* Tus tareas *
• 1. Según el texto, ¿qué tres cosas se hacen hoy con los problemas de aprendizaje de niños y jóvenes en colegios y universidades? Nómbralas.
• 2. Explica en una o dos oraciones qué les permiten hacer a las personas los avances de la tecnología, según el texto.

* Texto *
Luis Vicente León | Prodavinci
Cuando tengo la oportunidad de viajar, me impacto con las cosas que al resto del mundo le parecen cotidianas y normales. Los avances de la tecnología que le permiten a la gente comunicarse con eficiencia y seguridad… ¡bueno, hasta extraño el simple hecho de que les funcione el roaming!
Comprar lo que necesitan a la vuelta de un click. Pedir un taxi a través de una aplicación y mirar en el teléfono por dónde viene el bicho y saber cuánto se va a demorar. Estacionar y pagar con un texto o comprar un café y un chocolate escaneando tu pantalla del celular.
Me emociono con los éxitos académicos de los niños y jóvenes, incluso aquellos que tienen problemas de aprendizaje, que ahora son debidamente detectados, atendidos y superados en colegios y universidades impresionantes (y con presupuesto), donde no sólo se imparte el conocimiento, sino que también se crea y se difunde.

Fragmentos de datos:
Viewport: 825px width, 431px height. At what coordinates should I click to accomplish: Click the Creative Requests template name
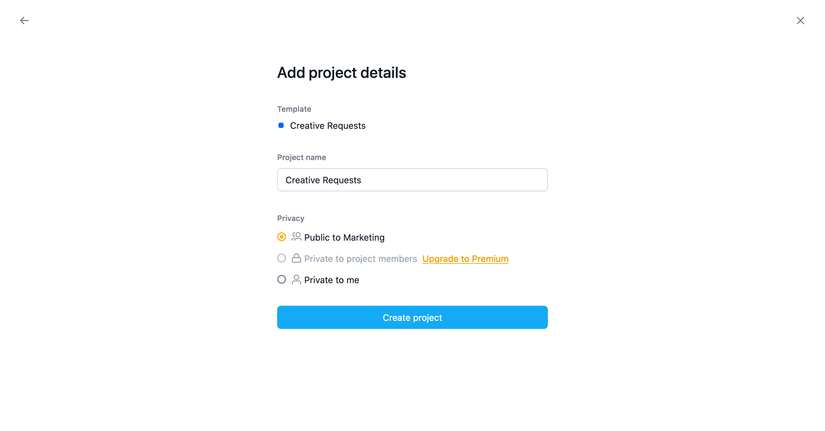328,126
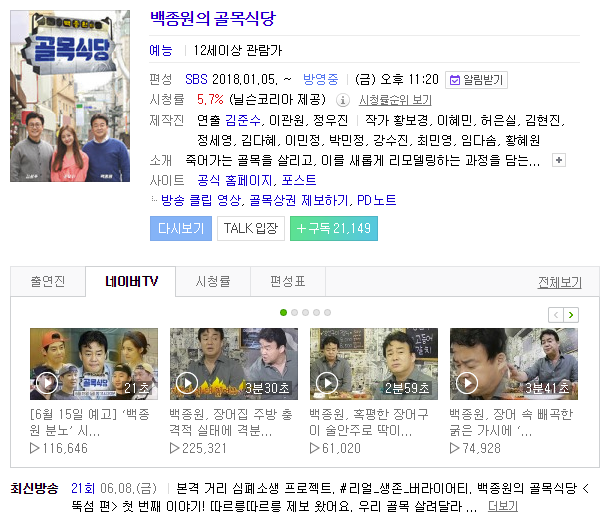The width and height of the screenshot is (611, 518).
Task: Go to previous video carousel page arrow
Action: pyautogui.click(x=556, y=315)
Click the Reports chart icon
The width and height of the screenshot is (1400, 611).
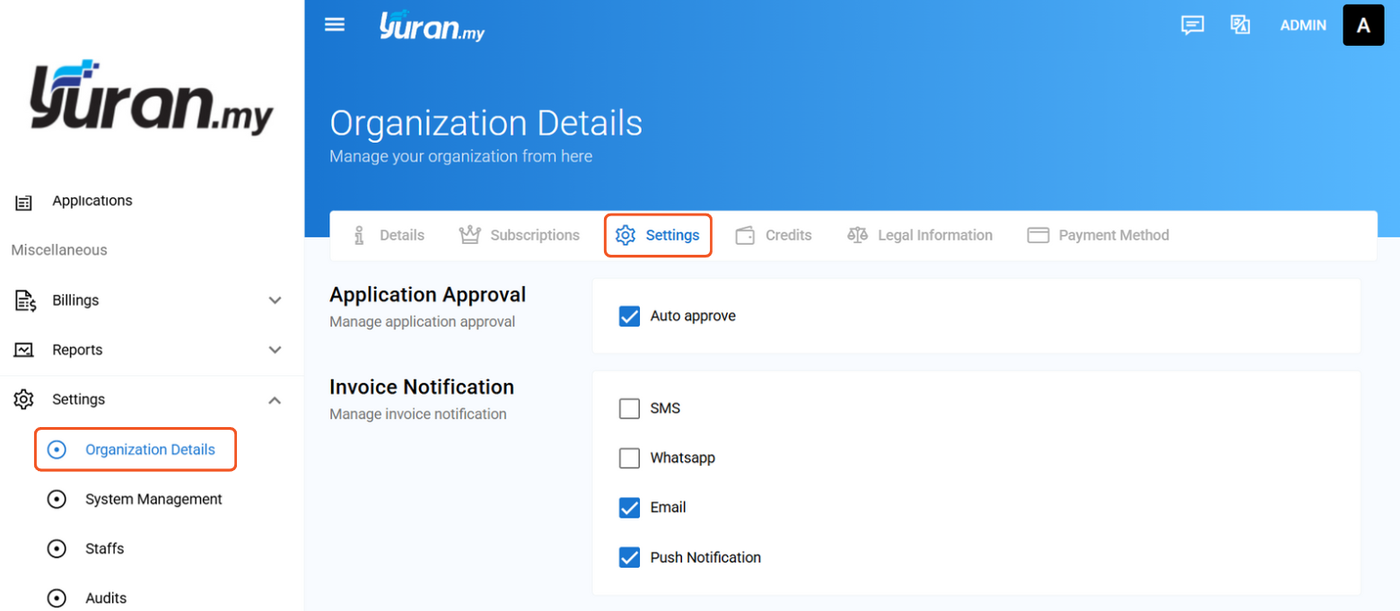tap(23, 350)
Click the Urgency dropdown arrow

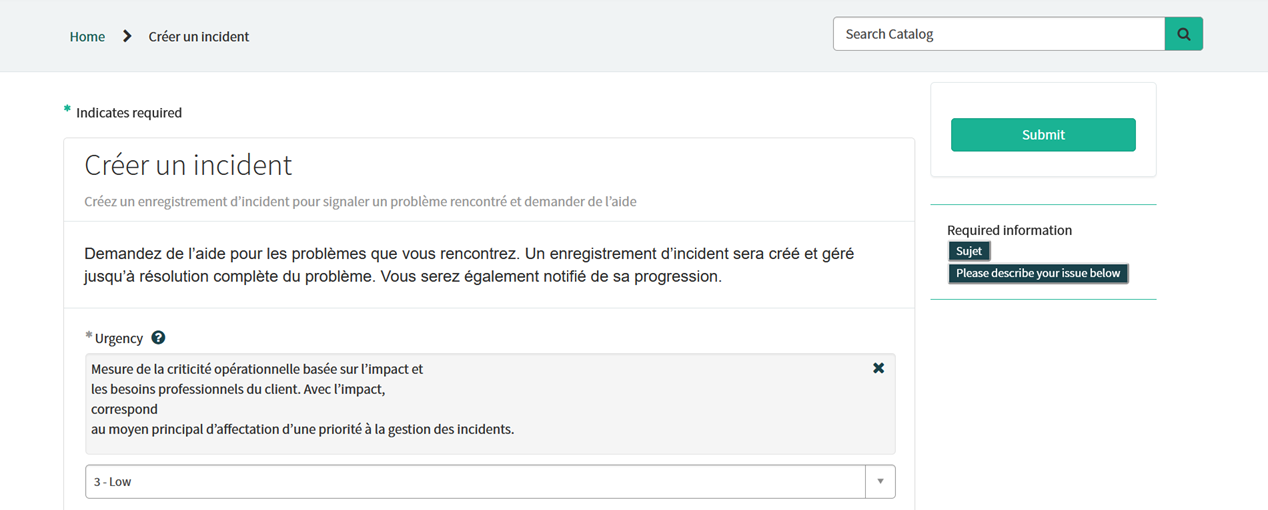[x=880, y=482]
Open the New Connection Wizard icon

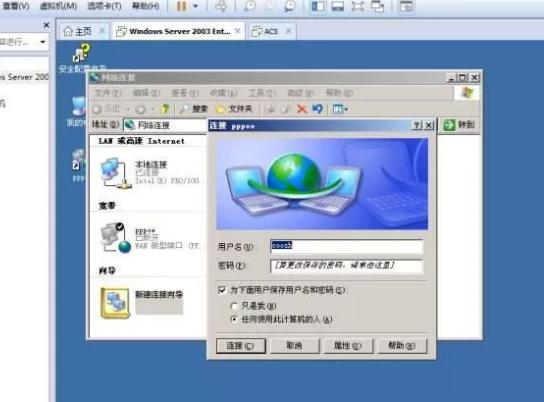(115, 302)
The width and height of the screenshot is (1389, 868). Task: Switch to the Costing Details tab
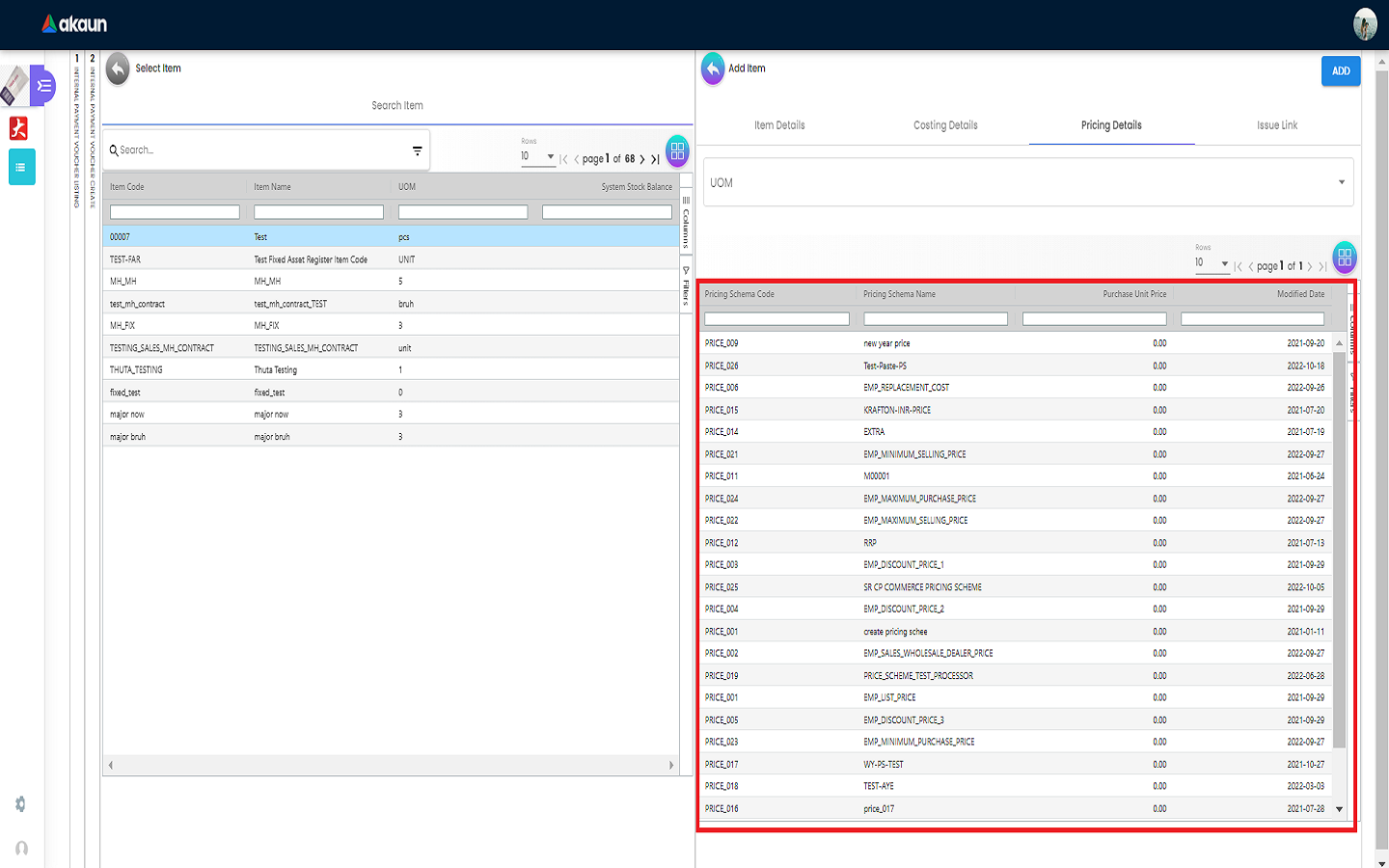[945, 125]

* Respuestas *
• 1. Son detectados, atendidos y superados.

• 2. Les permiten comunicarse con eficiencia y seguridad.